Exercising in the Morning vs. Exercising in the Evening – Does the Time Really Matter
The effects of exercising may vary depending on when you are doing it. Studies have compared a few factors to determine the differences between the day and night when it comes to working out.
1. Higher body temperature in the evening
Your body temperature will likely increase all through the day, which might cause your strength and endurance level to peak in the evening. Since your muscles are more flexible in the evening, there will be an improvement in your physical performance and fewer chances of sprains. On the other hand, your muscles are likely to be stiff and prone to injuries in the morning.
2. Varying hormone levels through the day
The hormone testosterone, responsible for developing strength and muscle growth in both men and women, is produced more by exercising in the evening than in the morning. A 2016 study has shown that a combination of endurance and strength training done in the evening could be more beneficial in promoting muscle growth than that performed in the morning. Moreover, the hormone cortisol that facilitates in storing fat is at its highest levels in the morning. It gradually decreases and reaches its lowest levels during your evening workout session.
3. The time of a meal (before or after eating)
After sleeping overnight, your body is dependent on fat as the primary source of energy. Therefore, if you work out in the morning, before having breakfast, you should ideally burn more fat than exercising in the evening.
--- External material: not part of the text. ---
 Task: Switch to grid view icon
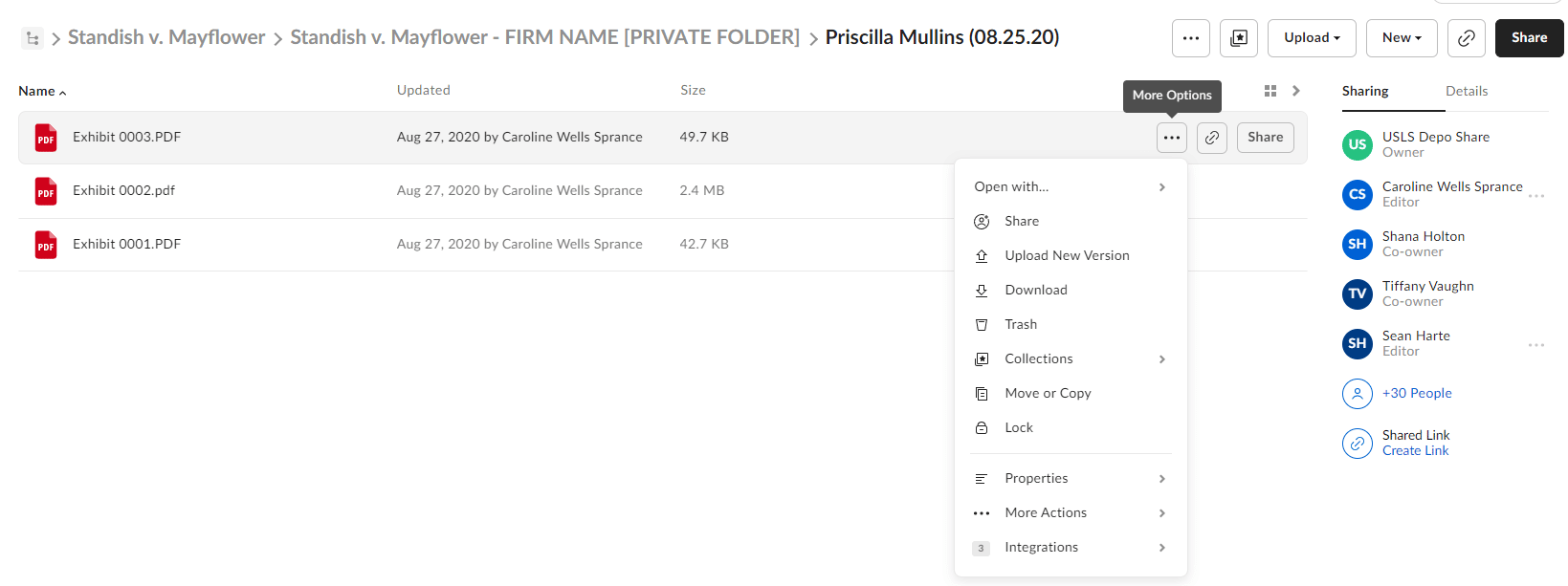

However, scientific studies have shown conflicting results.
One research shows that working out in the morning before breakfast controls your appetite and makes you eat less all through the day, thereby helping you to burn more fat. But, according to another study, people tend to work harder later in the afternoon and evening, expending more energy and causing greater weight loss than in the morning.
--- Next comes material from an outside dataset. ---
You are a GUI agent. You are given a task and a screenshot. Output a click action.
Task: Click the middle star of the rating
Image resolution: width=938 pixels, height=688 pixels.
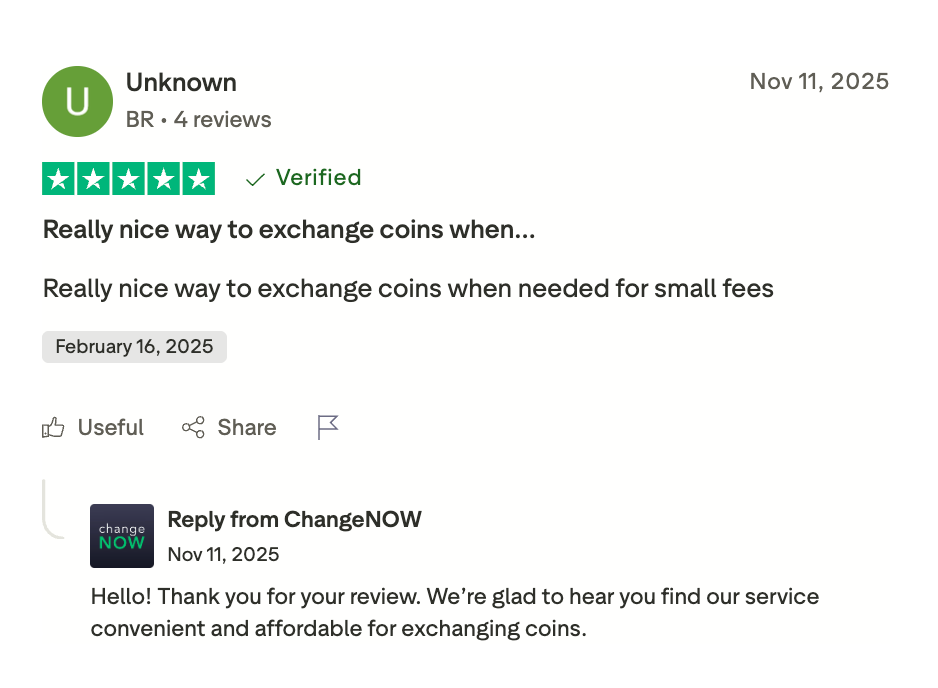[x=128, y=178]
However, it is never recommended to exercise immediately after a heavy meal.
4. Effects on sleep and bedtime
A 2014 study showed that performing vigorous exercises within one-and-a-half hours of bedtime helps in falling asleep faster, and waking up in a better state of mind.
So, the bottom line remains that you need to work on finding a realistic exercise schedule and follow it consistently. Working out will always be good for your health, no matter when you are doing it.
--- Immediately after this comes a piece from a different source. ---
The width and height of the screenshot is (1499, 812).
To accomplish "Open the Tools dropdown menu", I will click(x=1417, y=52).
How to Pick the Best Time of the Day for You to Exercise
Regardless of whether it is morning, evening, or night, make sure to choose a time that you can actually stick to, making daily exercise a habit.
You may take your body’s biological clock into consideration to determine when to go out for walking, jogging, cycling, or hit the gym. This is what influences your body’s temperature, heart rate, hormone levels, and blood pressure, and is thus associated with your physical performance. Apart from your job, and daily schedule, your family commitments may also be important to take into account.
Try Different Times to Know What Suits You
You may perform your workouts in the morning for a few days, then do them at noon for the same number of days, and finally, try them in the evening. Select the time that made you feel best. To establish a habit, you may change some of the workouts you do as adding variety to the routine might make you more likely to stick to it.